HOW TO COMPLETE THIS TASK: Where a line of the records contains the word "will", show that line.

MATERIAL PROVIDED:
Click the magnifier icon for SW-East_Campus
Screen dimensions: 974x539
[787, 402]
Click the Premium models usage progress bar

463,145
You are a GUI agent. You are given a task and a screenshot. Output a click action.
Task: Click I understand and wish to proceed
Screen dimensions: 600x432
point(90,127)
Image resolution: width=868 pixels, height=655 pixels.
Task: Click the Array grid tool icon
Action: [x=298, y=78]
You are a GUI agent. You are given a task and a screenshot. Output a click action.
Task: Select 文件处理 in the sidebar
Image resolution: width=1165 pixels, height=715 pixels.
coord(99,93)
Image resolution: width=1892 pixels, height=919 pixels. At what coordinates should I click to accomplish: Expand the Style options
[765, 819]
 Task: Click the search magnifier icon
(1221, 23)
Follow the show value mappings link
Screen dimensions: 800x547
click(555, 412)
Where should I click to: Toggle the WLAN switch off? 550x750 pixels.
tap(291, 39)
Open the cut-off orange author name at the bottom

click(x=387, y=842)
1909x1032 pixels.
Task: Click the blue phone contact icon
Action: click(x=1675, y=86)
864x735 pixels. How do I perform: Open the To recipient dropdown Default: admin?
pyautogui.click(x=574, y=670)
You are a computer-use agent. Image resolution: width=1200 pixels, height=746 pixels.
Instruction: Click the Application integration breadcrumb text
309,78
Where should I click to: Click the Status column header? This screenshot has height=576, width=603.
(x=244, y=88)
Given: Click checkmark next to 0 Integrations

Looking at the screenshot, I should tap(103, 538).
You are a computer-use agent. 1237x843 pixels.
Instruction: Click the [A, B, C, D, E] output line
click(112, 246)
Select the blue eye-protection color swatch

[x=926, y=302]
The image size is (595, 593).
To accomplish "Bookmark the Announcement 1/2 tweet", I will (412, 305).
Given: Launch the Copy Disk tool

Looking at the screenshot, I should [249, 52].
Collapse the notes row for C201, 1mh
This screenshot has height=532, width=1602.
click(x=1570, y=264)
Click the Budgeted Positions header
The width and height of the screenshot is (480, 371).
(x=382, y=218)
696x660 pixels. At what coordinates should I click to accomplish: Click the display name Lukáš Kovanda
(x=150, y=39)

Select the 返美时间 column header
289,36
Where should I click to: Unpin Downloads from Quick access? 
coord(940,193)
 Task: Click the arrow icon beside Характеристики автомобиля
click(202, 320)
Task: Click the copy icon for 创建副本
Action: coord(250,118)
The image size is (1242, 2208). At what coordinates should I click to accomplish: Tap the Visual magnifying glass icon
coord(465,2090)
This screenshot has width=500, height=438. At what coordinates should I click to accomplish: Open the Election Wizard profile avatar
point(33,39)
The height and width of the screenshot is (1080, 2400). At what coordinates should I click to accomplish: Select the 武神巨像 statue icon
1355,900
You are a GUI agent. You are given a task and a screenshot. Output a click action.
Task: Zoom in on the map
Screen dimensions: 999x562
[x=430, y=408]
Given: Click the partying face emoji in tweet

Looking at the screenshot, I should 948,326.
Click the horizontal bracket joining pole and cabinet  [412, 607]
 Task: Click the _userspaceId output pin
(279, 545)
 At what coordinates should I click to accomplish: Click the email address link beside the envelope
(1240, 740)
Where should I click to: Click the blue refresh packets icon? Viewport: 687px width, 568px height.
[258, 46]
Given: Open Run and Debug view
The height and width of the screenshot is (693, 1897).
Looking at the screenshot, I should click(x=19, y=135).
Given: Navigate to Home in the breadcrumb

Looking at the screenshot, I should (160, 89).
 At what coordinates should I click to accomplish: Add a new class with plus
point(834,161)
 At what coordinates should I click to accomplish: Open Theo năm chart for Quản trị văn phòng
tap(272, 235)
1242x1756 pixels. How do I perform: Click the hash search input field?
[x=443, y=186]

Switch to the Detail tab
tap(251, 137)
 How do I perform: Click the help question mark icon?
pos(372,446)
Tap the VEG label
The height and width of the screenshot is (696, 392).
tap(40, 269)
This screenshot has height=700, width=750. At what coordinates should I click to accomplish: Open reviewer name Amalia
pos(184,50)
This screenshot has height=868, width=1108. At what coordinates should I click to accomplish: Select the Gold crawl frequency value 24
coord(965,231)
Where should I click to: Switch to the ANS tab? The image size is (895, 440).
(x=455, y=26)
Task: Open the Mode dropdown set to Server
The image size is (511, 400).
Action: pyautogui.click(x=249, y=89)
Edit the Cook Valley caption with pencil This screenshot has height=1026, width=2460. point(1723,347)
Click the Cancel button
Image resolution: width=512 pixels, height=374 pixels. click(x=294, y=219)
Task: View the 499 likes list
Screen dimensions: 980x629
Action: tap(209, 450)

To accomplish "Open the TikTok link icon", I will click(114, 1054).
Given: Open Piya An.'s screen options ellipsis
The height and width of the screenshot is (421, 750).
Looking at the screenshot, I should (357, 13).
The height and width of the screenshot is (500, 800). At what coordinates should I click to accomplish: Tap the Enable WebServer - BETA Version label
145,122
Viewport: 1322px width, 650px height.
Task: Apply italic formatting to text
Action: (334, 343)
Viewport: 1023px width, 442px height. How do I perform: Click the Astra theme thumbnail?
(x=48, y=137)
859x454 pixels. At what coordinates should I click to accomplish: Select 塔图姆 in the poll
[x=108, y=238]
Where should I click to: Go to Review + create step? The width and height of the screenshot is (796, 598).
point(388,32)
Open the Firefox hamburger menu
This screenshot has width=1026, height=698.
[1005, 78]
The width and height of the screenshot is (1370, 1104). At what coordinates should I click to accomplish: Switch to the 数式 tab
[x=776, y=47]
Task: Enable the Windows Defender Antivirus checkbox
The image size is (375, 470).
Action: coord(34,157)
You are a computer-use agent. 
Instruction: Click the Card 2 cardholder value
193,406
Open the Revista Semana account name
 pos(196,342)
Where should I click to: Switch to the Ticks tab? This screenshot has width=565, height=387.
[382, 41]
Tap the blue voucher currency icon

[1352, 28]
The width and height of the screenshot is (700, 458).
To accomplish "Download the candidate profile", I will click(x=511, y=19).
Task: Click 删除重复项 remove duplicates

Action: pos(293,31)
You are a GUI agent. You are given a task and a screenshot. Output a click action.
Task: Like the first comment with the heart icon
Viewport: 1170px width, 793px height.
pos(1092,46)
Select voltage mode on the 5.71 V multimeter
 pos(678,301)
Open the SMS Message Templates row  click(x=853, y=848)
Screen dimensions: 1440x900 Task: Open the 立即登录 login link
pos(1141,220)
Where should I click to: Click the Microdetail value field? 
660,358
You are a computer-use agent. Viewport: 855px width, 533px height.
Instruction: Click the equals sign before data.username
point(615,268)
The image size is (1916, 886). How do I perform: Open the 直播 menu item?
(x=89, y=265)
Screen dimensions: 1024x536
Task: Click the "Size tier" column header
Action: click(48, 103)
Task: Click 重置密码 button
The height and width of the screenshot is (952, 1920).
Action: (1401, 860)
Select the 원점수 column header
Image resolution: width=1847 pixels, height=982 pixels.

RESULT FOR THIS EXERCISE:
To accomplish "Bookmark the Announcement 1/2 tweet", I will (412, 305).
To accomplish "Open the TikTok link icon", I will click(114, 1054).
To accomplish "Download the candidate profile", I will click(x=511, y=19).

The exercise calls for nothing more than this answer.